Population genomic resequencing, data processing, and genotyping
Sequencing. We resequenced a total of 30 individuals from two populations each of six montane bird species from the Ethiopian Highlands (Fig. 1, Table 1, Table S1). We extracted genomic DNA from blood samples using QIAGEN (Hilden, Germany) DNeasy blood and tissue kits following manufacturer guidelines. Genomic DNA extractions were sent to the Oklahoma Medical Research Foundation (OMRF) Clinical Genomics Center for standard Illumina shotgun sequencing library creation and subsequent sequencing on either an Illumina HiSeq3500 or NovaSeq6000. Samples were multiplexed on flow cells with other libraries from unrelated projects, with the goal to obtain ~8-25x mean genomic sequencing coverage. We were able to aim for similar sequencing coverage across samples because avian genomes tend to have very similar sizes (~1.2 Gbp).
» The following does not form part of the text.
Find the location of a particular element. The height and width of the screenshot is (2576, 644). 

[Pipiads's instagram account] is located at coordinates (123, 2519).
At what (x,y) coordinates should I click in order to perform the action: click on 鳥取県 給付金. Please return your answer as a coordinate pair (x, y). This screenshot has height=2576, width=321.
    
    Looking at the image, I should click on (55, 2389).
Filtering and Genotyping. We used the bbduk.sh script of the bbmap package (Bushnell, 2014) to trim adapters and quality filter raw sequencing data. We used BWA (Li & Durbin, 2009) with the BWA-MEM command to align filtered reads to a reference genome. Here, we used the Zebra Finch (Taeniopygia guttata ) genome (Warren et al., 2010) as a reference for aligning reads and genotyping. This is possible as all birds in this study are in the same order Passeriformes, and most of the genome is similar enough to the species studied here so as to align reads (Fig. S1). In addition, because synteny is well conserved in birds (Derjusheva et al., 2004; Griffin et al., 2008), analyses relying on haplotype structure should not be strongly biased. Despite being able to align most regions of the genome (~76% to 86% in each individual; Table S1), some regions may not be aligned between our focal species and the reference genome due to (1) poorly assembled regions of the reference, (2) regions evolving quickly in the Zebra Finch or our focal species studied here, or (3) hard to align regions such as non-unique regions of the genome (e.g, repetitive elements, etc.).
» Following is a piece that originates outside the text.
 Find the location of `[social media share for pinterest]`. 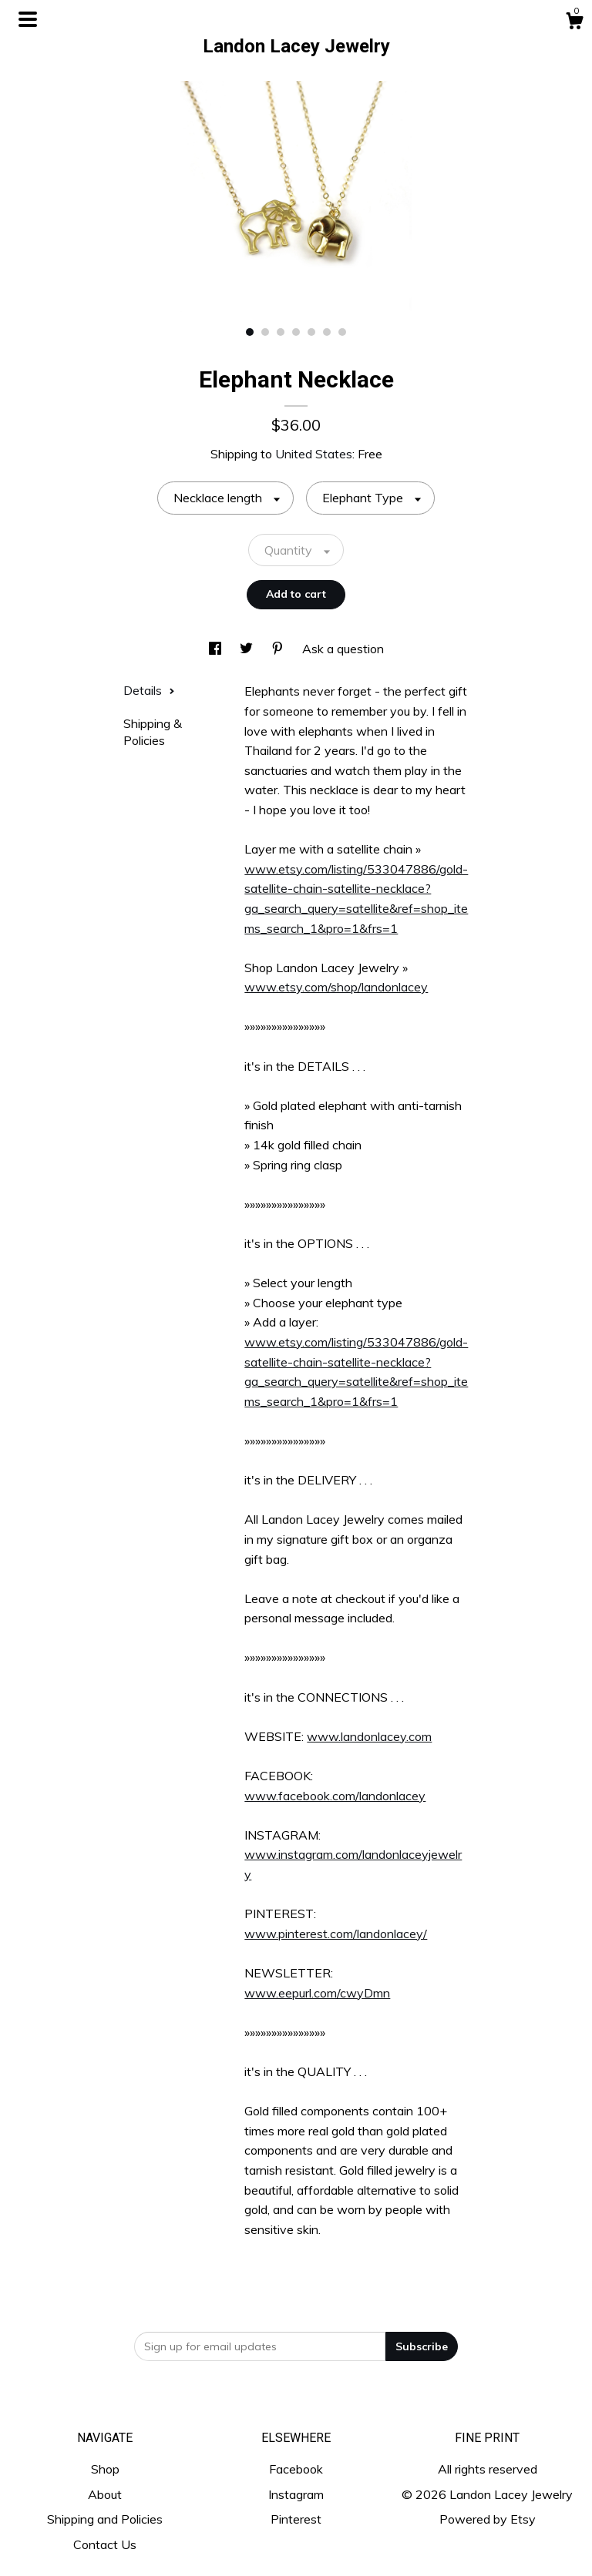

[social media share for pinterest] is located at coordinates (279, 648).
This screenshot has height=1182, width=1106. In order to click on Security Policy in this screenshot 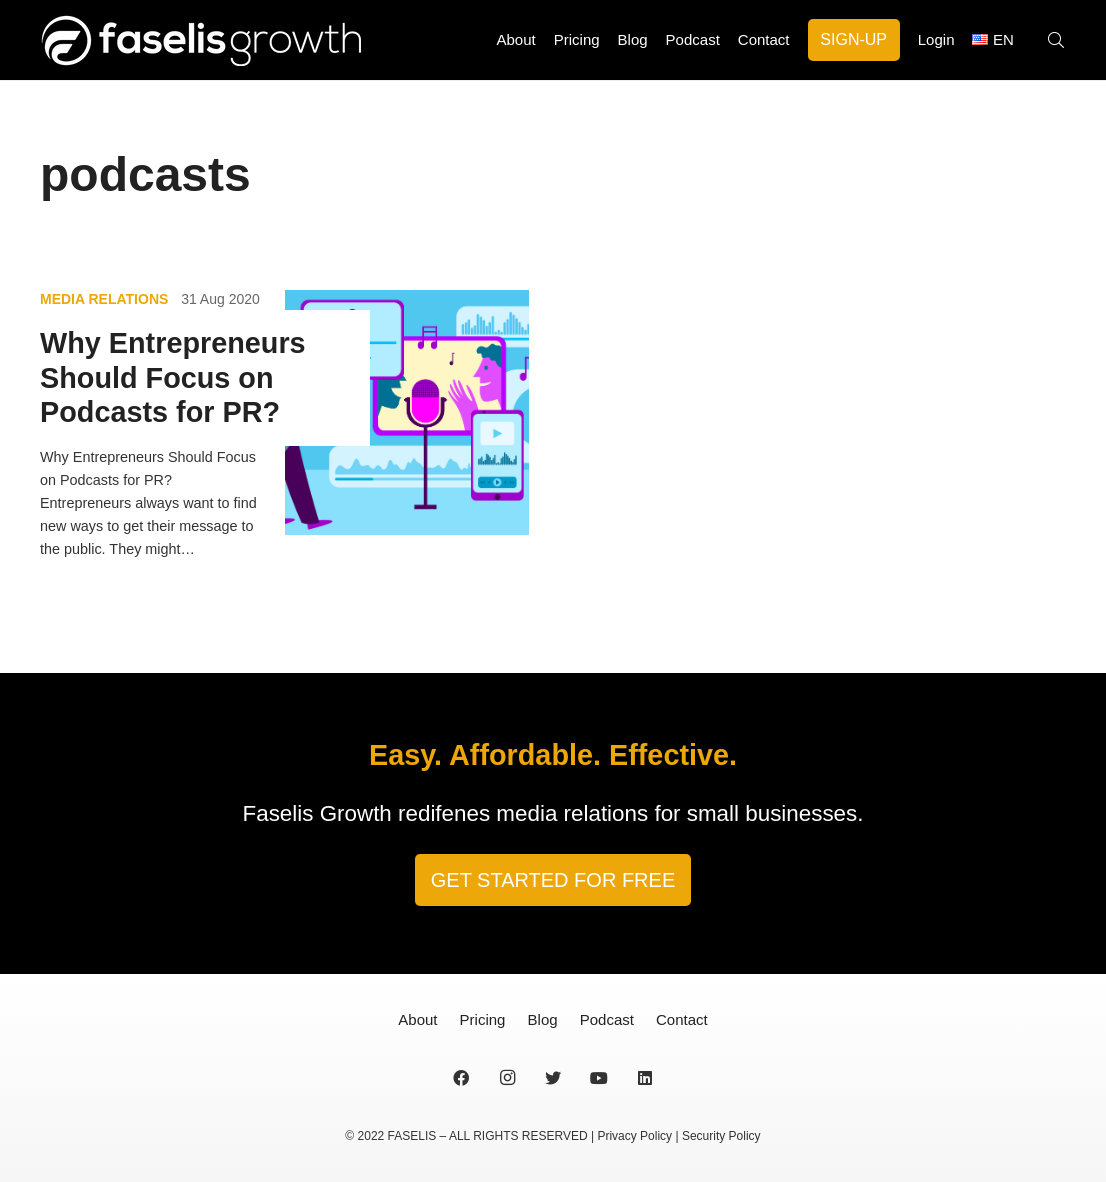, I will do `click(721, 1136)`.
We used samtools v1.4.1 (Li et al., 2009) to convert the BWA output SAM file to BAM format, and lastly cleaned, sorted, added read groups to, and removed duplicates from each BAM file using the Genome Analysis Toolkit (GATK) v4.1.0.0 (McKenna et al., 2010). We then used GATK’s functions HaplotypeCaller and GenotypeGVCFs to group genotype each species’ individuals together for both variant and invariant sites. Here, we limited analyses to chromosomes with a 1 Mbp minimum size. We measured the distribution of sequencing coverage using the samtools ‘depth’ command (Fig. S1).
We used VCFtools v0.1.14 (Danecek et al., 2011) to initially filter all variant and invariant site calls using the following restrictions: (1) minimum site quality of 20, (2) minimum genotype quality of 20, (3) minimum depth of coverage of 6, (4) maximum mean depth of coverage of 50, and (5) indel removal.
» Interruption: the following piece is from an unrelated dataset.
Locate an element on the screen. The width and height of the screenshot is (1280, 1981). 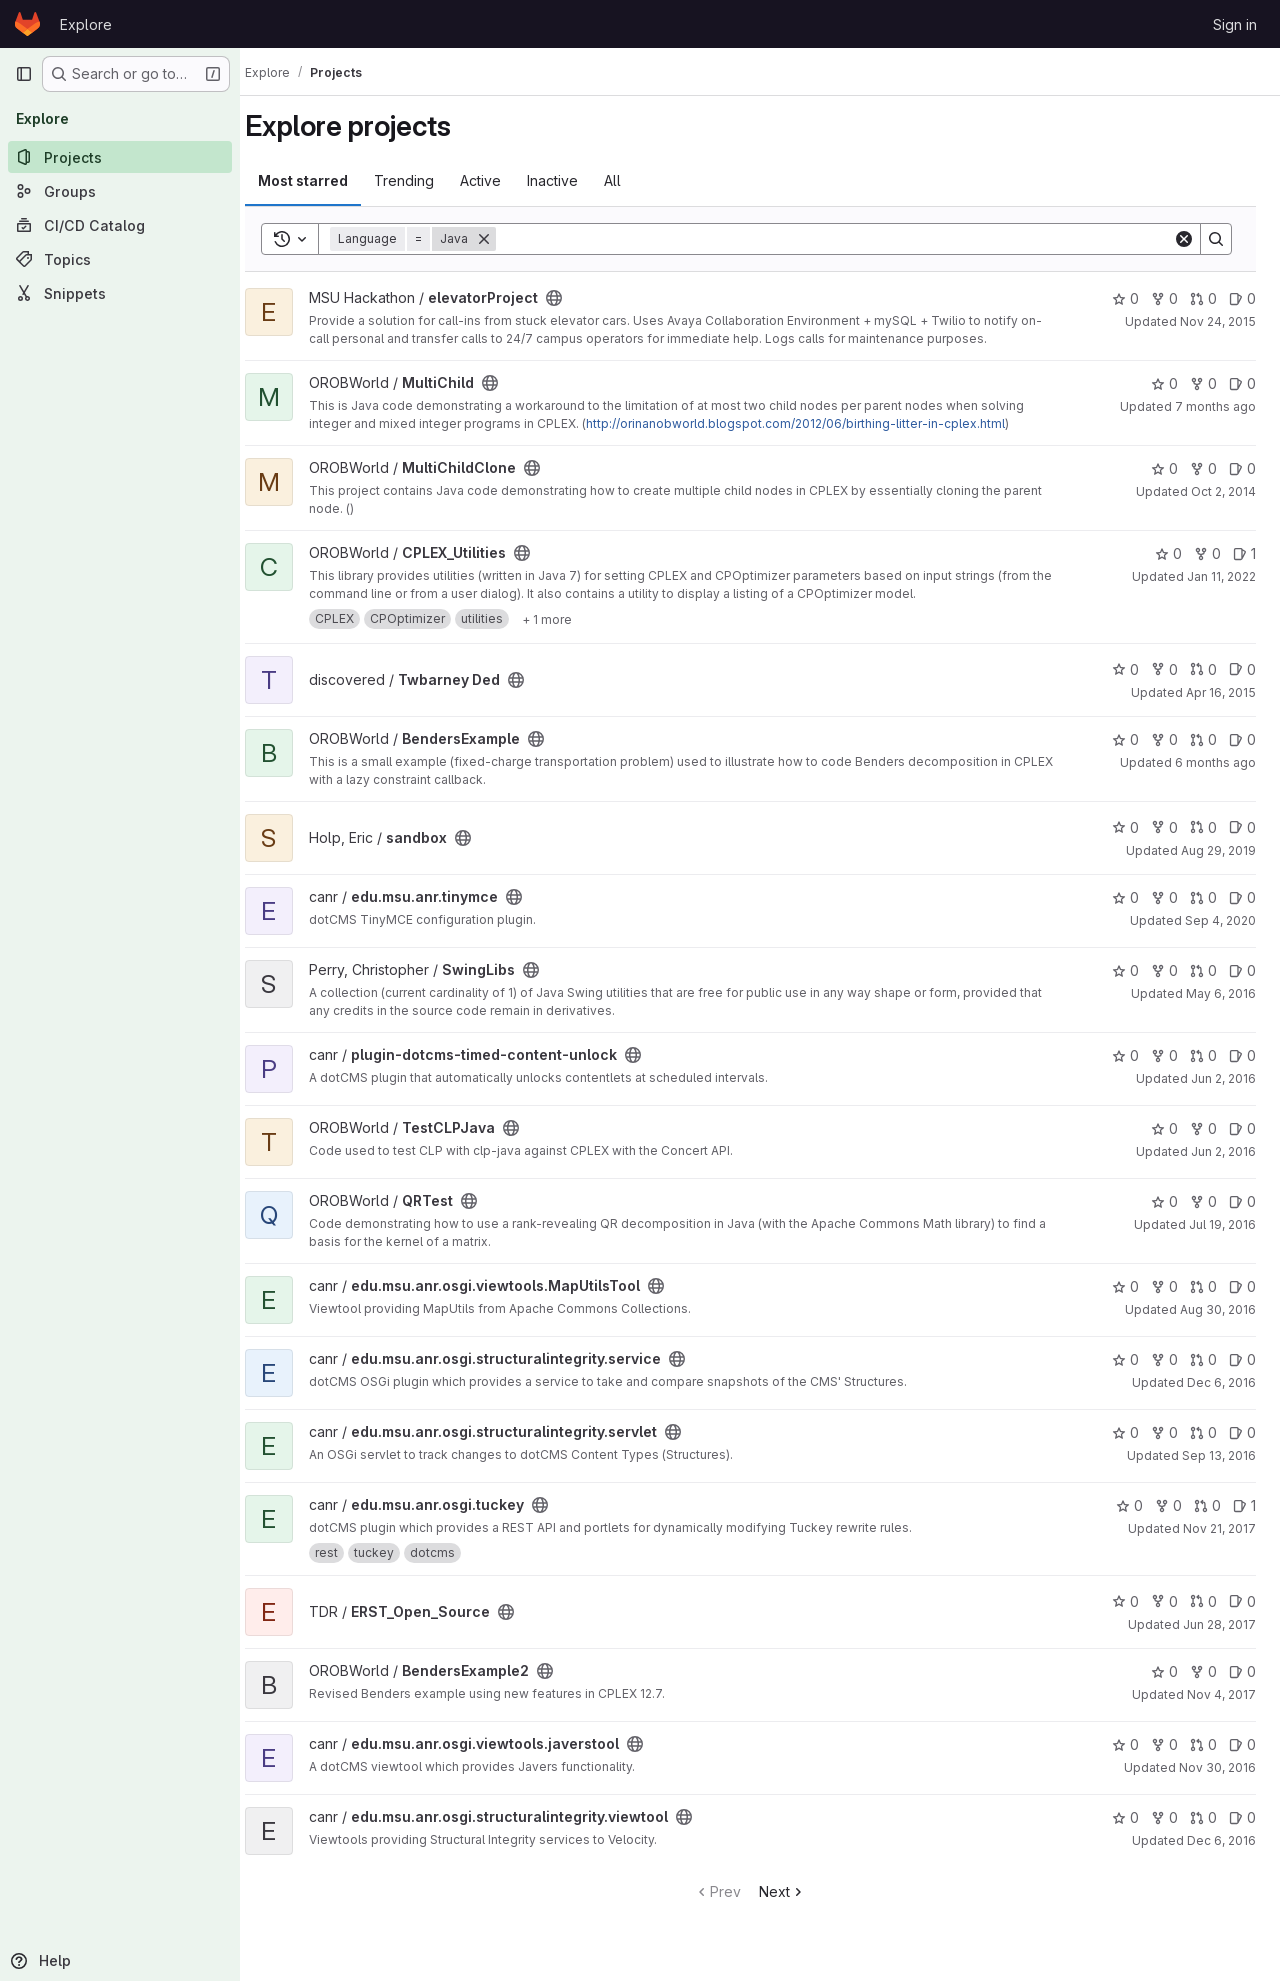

Mitochondrial Genomes. We assembled complete mitochondrial genomes for each individual and uploaded them to GenBank as a resource for the research community. Briefly, we extracted potential mitochondrial reads from the raw FASTQ data using the bbsplit.sh script from the BBMap package (Bushnell, 2014) and several songbird mitogenomes as references. We used these putative mtDNA reads in Geneious (BioMatters Ltd.) to assemble mitogenomes. We then used the Geneious “Live Annotate” feature with the reference songbird mitogenomes to annotate the new assemblies. All assemblies are accessioned on NCBI’s GenBank: MT017889- MT017917. To visualize mtDNA structure, we created a median joining network of the NADH Dehydrogenase Subunit 2 (ND2) gene for each species using PopART (Bandelt, Forster, & Röhl, 1999; Leigh & Bryant, 2015).